Happy Birthday, Ernst
Ernst Mayr was born today in Würzburg, Germany, in 1904. A biologist (ornithologist, more precisely), his work on speciation was a major contribution to the conceptual revolution that led to the modern evolutionary synthesis of Mendelian genetics, systematics, and Darwinian evolution, and to the development of the biological species concept. It also underpins the theory of punctuated equilibrium. He argued that evolutionary pressures act on the whole organism, not on single genes, and that genes can have different effects depending on the other genes present, and thus disagreed sharply with those such as Richard Dawkins who believe the gene is the single most important thing.
Here is an interview in the Edge from 2001, four years before Mayr's death (yes: he died at 100 years old, almost 101), on the occasion of the publication of his book What Evolution Is. A taste:
Because of the historically entrenched resistance to the thought of evolution, documented by modern-day creationism, evolutionists have been forced into defending evolution and trying to prove that it is a fact and not a theory. Certainly the explanation of evolution and the search for its underlying ideas has been somewhat neglected, and my new book, the title of which is What Evolution Is, is precisely attempting to rectify that situation. It attempts to explain evolution. As I say in the first section of the book, I don't need to prove it again, evolution is so clearly a fact that you need to be committed to something like a belief in the supernatural if you are at all in disagreement with evolution. It is a fact and we don't need to prove it anymore. Nonetheless we must explain why it happened and how it happens.

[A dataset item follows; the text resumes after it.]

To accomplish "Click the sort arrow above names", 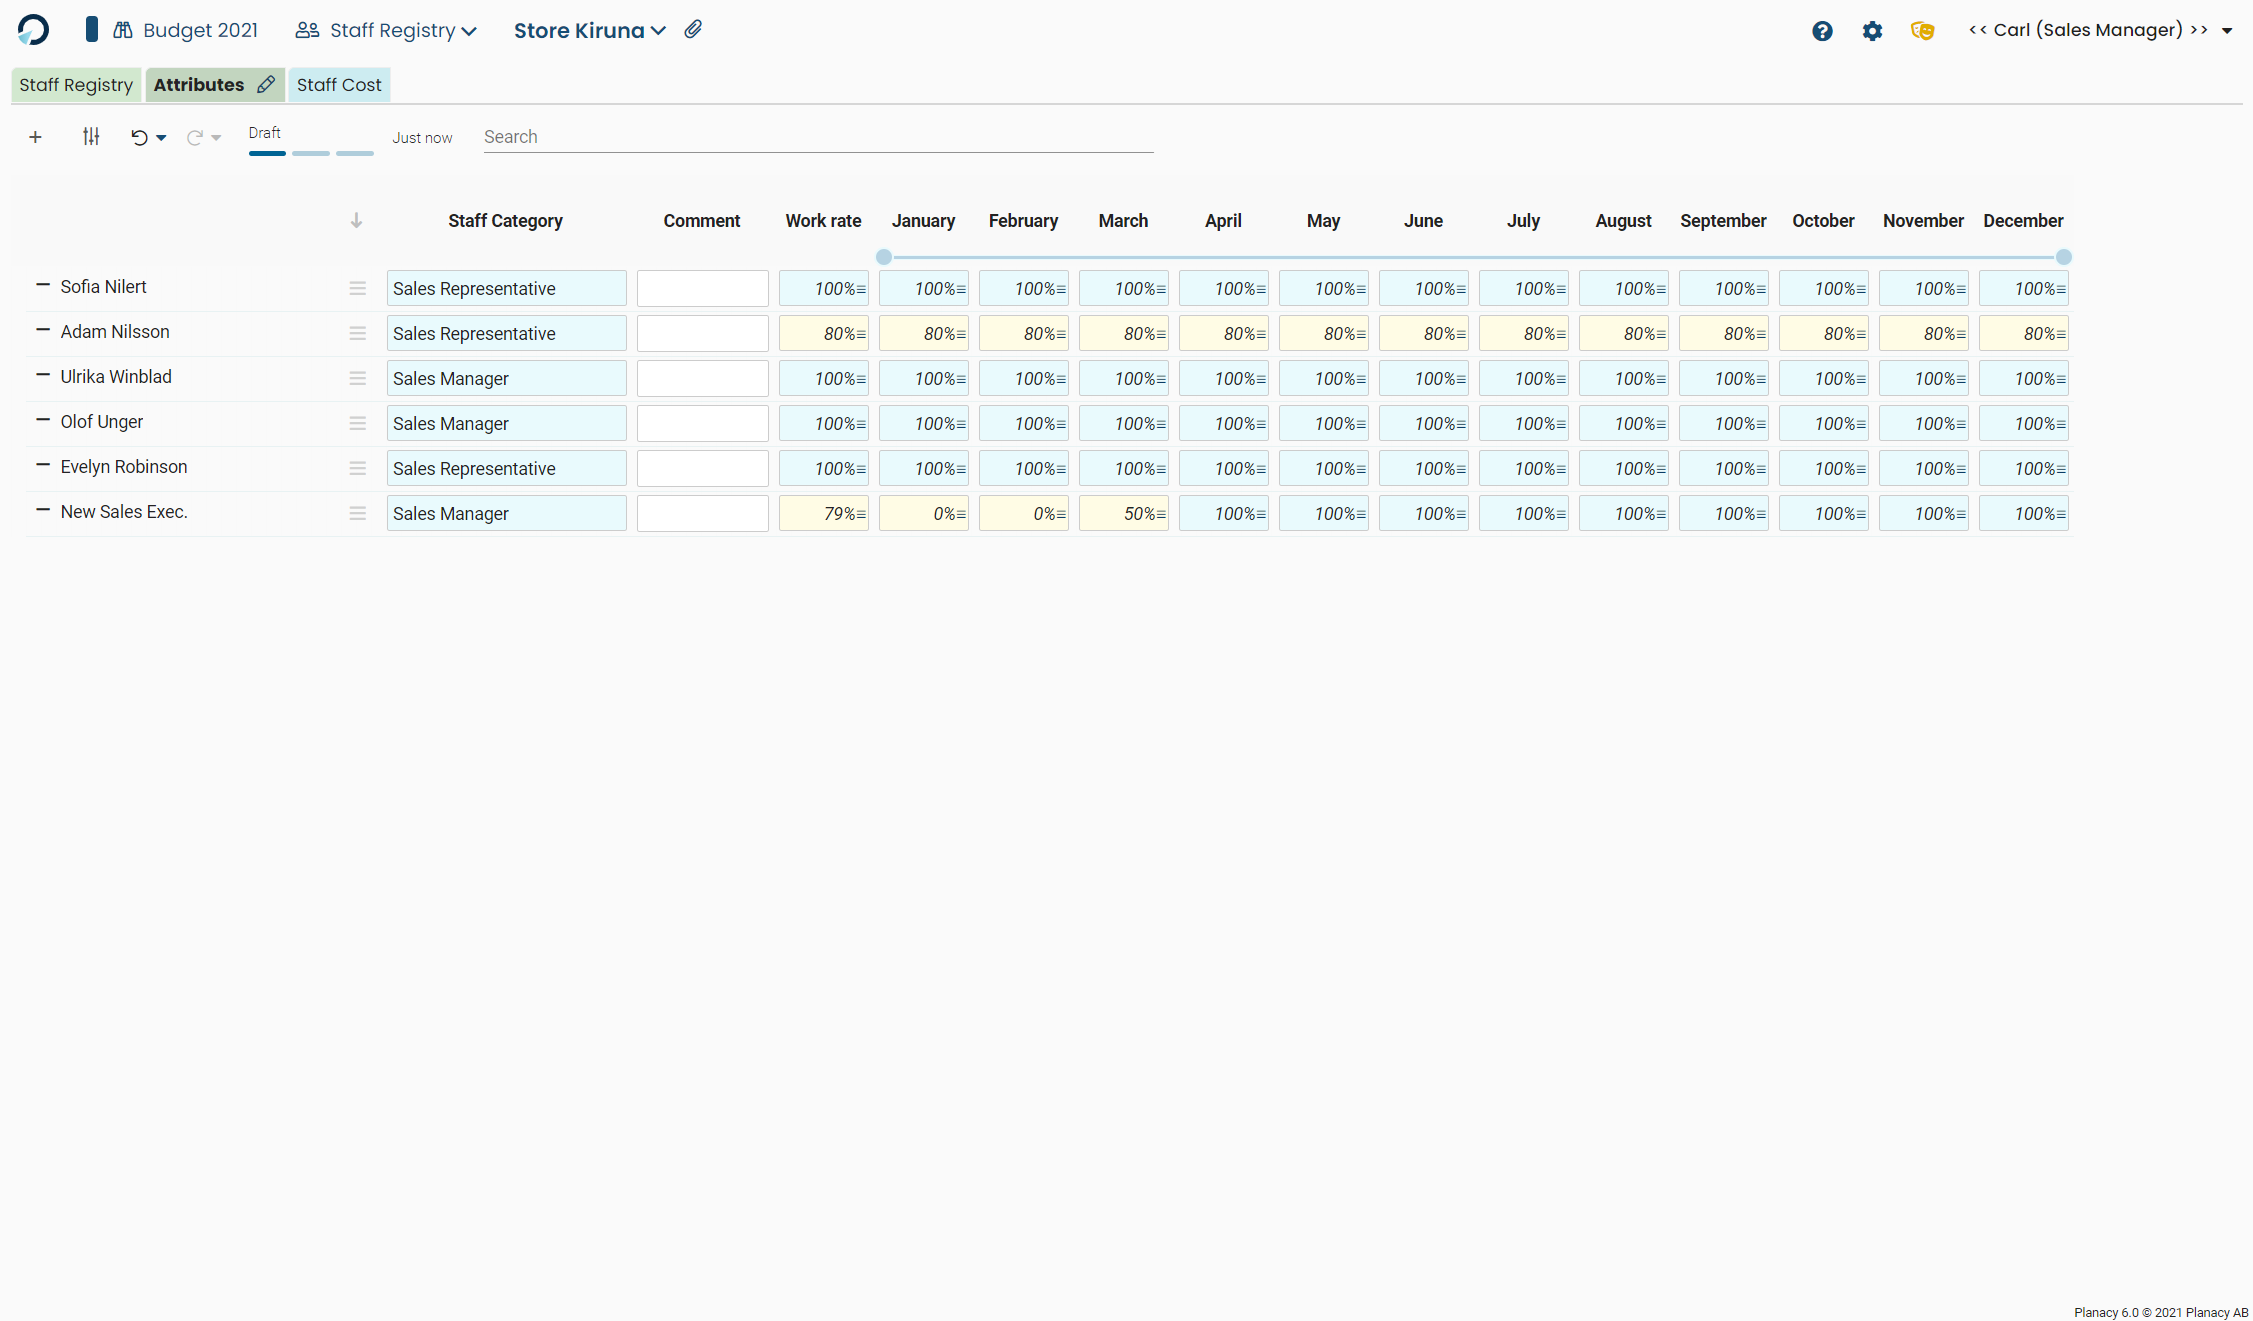I will click(x=356, y=221).
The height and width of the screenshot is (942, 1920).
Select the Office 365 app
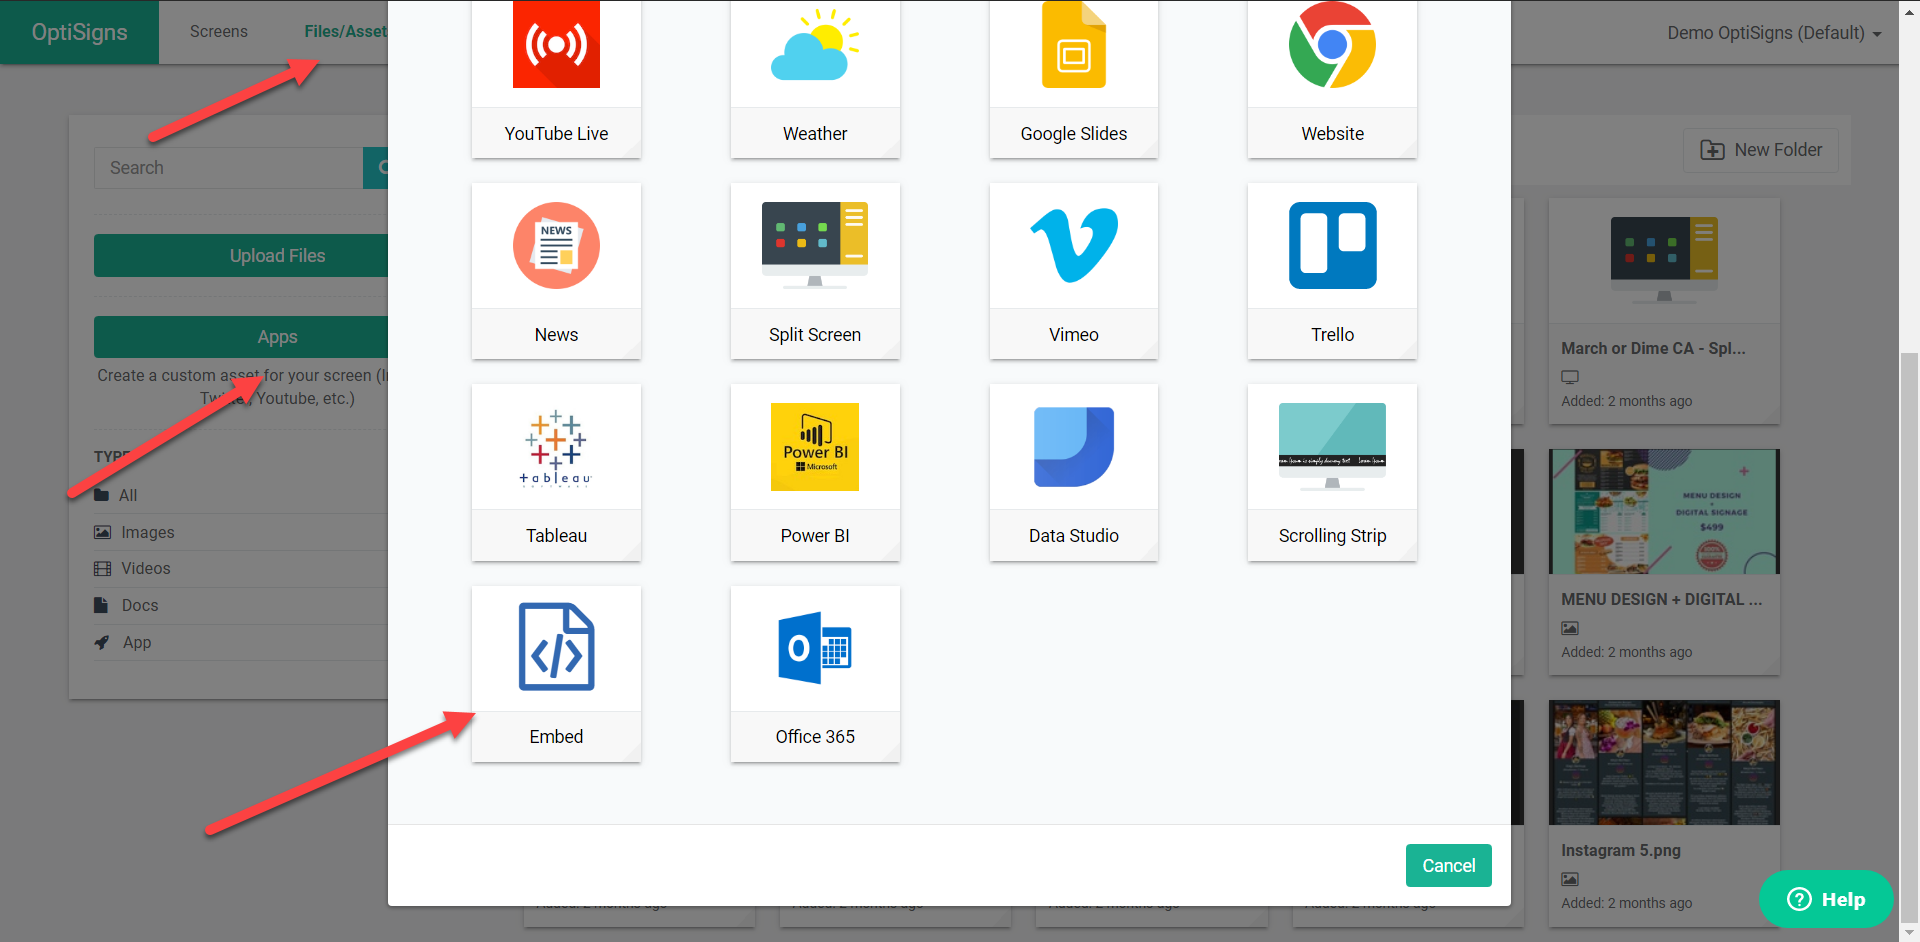815,674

One of the surprising things that I discovered in my work on the philosophy of biology is that when it comes to the physical sciences, any new theory is based on a law, on a natural law. Yet as several leading philosophers have stated, and I agree
with them, there are no laws in biology like those of physics. Biologists often use the word law, but for something to be a law, it has to have no exceptions. A law must be beyond space and time, and therefore it cannot be specific. Every general truth in biology though is specific. Biological "laws" are restricted to certain parts of the living world, or certain localized situations, and they are restricted in time. So we can say that there are no laws in biology, except in functional biology which, as I claim, is much closer to the physical sciences, than the historical science of evolution.... Anyhow the question is, if scientific theories are based on laws and there aren't any laws in biology, well then how can you say you have theories, and how do you know that your theories are any good? That's a perfectly legitimate question. Of course our theories are based on something solid, which are concepts. If you go through the theories of evolutionary biology you find that they are all based on concepts such as natural selection, competition, the struggle for existence, female choice, male dominance, etc. There are hundreds of such concepts. In fact, ecology consists almost entirely of such basic concepts. Once again you can ask, how do you know they're true? The answer is that you can know this only provisionally by continuous testing and you have to go back to historical narratives and other non-physicalist methods to determine whether your concept and the consequences that arise from it can be confirmed.